━━━━━ INPUT FOR THIS TASK

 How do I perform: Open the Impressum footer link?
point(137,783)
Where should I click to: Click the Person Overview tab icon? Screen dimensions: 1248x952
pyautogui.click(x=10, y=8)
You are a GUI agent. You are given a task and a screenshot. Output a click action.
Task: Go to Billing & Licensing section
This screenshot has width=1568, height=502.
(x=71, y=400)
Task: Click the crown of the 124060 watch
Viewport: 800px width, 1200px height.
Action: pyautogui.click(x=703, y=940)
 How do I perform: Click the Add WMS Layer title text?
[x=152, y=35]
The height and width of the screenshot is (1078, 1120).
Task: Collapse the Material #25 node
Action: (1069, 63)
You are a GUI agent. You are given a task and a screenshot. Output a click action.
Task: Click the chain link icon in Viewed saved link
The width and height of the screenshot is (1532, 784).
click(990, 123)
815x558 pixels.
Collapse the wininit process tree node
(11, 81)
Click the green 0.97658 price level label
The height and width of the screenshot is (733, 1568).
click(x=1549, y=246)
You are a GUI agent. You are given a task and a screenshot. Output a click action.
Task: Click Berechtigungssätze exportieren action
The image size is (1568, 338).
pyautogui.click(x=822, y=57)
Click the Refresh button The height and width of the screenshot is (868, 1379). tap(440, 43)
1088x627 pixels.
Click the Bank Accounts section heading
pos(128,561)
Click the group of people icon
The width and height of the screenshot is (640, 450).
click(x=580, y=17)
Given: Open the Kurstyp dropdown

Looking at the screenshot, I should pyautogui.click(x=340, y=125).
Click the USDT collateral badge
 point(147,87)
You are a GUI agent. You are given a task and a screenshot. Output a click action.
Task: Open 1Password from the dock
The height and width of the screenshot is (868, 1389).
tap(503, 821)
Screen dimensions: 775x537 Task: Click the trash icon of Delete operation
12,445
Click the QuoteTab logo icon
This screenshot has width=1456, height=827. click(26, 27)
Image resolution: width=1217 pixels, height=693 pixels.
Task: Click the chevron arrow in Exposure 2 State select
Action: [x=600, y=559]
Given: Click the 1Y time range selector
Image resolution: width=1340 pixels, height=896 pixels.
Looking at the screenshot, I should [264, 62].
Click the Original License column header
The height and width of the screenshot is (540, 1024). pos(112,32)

━━━━━━━━━━

-- WHAT IS BEING ASKED --
All entries are to be copied exactly as they read.

-- RESULT OF THE EXERCISE --
 How do I perform: Open the Impressum footer link?
point(137,783)
Where should I click to: Click the Person Overview tab icon? Screen dimensions: 1248x952
pyautogui.click(x=10, y=8)
You are a GUI agent. You are given a task and a screenshot. Output a click action.
Task: Go to Billing & Licensing section
This screenshot has width=1568, height=502.
(x=71, y=400)
Task: Click the crown of the 124060 watch
Viewport: 800px width, 1200px height.
Action: pyautogui.click(x=703, y=940)
 How do I perform: Click the Add WMS Layer title text?
[x=152, y=35]
The height and width of the screenshot is (1078, 1120).
Task: Collapse the Material #25 node
Action: (1069, 63)
You are a GUI agent. You are given a task and a screenshot. Output a click action.
Task: Click the chain link icon in Viewed saved link
The width and height of the screenshot is (1532, 784).
click(990, 123)
815x558 pixels.
Collapse the wininit process tree node
(11, 81)
Click the green 0.97658 price level label
The height and width of the screenshot is (733, 1568).
click(x=1549, y=246)
You are a GUI agent. You are given a task and a screenshot. Output a click action.
Task: Click Berechtigungssätze exportieren action
The image size is (1568, 338).
pyautogui.click(x=822, y=57)
Click the Refresh button The height and width of the screenshot is (868, 1379). tap(440, 43)
1088x627 pixels.
Click the Bank Accounts section heading
pos(128,561)
Click the group of people icon
The width and height of the screenshot is (640, 450).
click(x=580, y=17)
Given: Open the Kurstyp dropdown

Looking at the screenshot, I should pyautogui.click(x=340, y=125).
Click the USDT collateral badge
 point(147,87)
You are a GUI agent. You are given a task and a screenshot. Output a click action.
Task: Open 1Password from the dock
The height and width of the screenshot is (868, 1389).
tap(503, 821)
Screen dimensions: 775x537 Task: Click the trash icon of Delete operation
12,445
Click the QuoteTab logo icon
This screenshot has width=1456, height=827. click(26, 27)
Image resolution: width=1217 pixels, height=693 pixels.
Task: Click the chevron arrow in Exposure 2 State select
Action: [x=600, y=559]
Given: Click the 1Y time range selector
Image resolution: width=1340 pixels, height=896 pixels.
Looking at the screenshot, I should [264, 62].
Click the Original License column header
The height and width of the screenshot is (540, 1024). pos(112,32)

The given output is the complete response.